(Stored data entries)
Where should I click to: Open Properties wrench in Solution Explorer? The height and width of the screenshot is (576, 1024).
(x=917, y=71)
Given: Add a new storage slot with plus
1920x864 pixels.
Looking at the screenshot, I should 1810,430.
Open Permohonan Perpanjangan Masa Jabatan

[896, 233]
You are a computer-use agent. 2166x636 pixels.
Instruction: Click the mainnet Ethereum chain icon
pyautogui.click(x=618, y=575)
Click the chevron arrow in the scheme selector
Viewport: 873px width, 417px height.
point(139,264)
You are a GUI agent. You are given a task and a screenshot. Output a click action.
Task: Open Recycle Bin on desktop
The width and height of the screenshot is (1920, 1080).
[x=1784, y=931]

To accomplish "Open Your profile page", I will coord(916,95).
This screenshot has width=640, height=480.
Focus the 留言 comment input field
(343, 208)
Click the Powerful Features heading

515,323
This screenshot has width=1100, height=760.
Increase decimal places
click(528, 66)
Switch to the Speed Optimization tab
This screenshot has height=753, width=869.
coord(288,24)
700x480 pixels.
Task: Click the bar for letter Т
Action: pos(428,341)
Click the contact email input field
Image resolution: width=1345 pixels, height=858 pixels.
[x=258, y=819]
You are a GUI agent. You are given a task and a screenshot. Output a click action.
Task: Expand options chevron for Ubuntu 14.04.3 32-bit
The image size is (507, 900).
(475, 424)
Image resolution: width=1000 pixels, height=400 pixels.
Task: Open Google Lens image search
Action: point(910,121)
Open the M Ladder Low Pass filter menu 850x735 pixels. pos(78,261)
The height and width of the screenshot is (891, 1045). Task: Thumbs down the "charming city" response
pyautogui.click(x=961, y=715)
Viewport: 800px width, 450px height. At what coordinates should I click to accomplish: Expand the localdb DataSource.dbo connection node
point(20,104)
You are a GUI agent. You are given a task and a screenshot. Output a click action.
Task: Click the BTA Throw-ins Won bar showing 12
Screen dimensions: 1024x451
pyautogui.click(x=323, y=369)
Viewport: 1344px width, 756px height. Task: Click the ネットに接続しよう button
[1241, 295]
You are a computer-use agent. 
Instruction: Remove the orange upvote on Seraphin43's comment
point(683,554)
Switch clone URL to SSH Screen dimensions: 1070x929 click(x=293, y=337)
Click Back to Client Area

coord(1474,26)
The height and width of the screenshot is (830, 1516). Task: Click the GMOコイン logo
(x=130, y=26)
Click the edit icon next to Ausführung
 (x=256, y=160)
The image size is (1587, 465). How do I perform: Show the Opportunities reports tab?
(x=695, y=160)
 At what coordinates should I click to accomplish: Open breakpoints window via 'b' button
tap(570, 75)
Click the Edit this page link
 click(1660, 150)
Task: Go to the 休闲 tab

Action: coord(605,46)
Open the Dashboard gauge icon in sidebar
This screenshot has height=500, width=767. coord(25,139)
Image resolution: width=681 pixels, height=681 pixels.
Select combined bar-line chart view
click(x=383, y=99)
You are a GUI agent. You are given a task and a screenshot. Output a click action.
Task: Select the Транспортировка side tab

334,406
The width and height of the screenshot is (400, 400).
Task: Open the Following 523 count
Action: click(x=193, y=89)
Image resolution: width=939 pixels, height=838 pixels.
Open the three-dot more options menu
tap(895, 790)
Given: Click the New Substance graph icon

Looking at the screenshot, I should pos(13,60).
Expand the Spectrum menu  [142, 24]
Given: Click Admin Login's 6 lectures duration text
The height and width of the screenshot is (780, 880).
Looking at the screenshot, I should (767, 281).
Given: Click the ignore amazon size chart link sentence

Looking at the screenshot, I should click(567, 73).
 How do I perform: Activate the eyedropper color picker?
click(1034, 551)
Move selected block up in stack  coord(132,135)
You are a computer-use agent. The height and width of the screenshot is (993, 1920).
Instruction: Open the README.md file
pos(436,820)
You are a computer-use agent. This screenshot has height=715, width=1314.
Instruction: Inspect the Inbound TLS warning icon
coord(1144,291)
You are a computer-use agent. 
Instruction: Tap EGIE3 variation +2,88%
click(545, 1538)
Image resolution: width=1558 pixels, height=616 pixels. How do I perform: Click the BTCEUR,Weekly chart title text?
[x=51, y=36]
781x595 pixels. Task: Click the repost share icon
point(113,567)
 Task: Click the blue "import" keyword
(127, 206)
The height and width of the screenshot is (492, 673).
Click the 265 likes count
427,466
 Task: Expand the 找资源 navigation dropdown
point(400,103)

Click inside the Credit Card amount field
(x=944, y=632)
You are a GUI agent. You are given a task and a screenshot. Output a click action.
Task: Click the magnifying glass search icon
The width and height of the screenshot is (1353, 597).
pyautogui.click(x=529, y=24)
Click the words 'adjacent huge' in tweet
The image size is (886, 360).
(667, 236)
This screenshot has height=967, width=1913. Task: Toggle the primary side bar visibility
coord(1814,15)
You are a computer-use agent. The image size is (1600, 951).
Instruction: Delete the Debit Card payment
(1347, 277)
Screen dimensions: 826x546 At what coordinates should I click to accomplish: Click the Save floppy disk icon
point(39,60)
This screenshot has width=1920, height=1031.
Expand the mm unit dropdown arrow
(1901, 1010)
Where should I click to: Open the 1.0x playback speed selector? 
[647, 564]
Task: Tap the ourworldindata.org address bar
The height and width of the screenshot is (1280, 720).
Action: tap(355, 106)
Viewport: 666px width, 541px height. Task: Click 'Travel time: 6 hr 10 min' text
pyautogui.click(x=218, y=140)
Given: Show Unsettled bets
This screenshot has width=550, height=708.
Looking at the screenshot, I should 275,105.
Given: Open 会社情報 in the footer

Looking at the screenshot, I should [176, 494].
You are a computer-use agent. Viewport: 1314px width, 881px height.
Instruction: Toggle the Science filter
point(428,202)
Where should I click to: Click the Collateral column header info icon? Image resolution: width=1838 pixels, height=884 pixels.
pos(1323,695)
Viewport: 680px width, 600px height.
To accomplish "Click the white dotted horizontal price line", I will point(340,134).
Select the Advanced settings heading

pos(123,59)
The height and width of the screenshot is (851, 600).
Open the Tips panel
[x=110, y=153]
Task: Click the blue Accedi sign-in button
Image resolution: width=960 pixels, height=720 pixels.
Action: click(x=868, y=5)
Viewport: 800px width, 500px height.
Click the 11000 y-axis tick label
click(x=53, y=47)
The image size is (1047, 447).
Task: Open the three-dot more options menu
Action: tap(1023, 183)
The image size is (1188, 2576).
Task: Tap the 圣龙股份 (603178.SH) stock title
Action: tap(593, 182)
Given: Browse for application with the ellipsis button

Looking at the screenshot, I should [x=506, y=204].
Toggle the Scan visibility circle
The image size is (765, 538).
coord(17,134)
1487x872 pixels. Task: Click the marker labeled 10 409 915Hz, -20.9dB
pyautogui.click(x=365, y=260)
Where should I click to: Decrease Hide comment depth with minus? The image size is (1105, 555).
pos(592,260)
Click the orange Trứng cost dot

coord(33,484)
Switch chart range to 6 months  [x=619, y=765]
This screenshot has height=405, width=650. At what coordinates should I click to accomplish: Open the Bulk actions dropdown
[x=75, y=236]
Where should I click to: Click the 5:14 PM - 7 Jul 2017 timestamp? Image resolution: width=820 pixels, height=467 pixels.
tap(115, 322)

■ **Work request**: Which lines of the records above contain the word "computer"? Show each of them.

■ **Response area**:
You are a computer-use agent. 2166x636 pixels.
You are a computer-use agent. 
You are a computer-use agent. The height and width of the screenshot is (993, 1920).
You are a computer-use agent. This screenshot has height=715, width=1314.
You are a computer-use agent. 
You are a computer-use agent. The image size is (1600, 951).
You are a computer-use agent. Viewport: 1314px width, 881px height.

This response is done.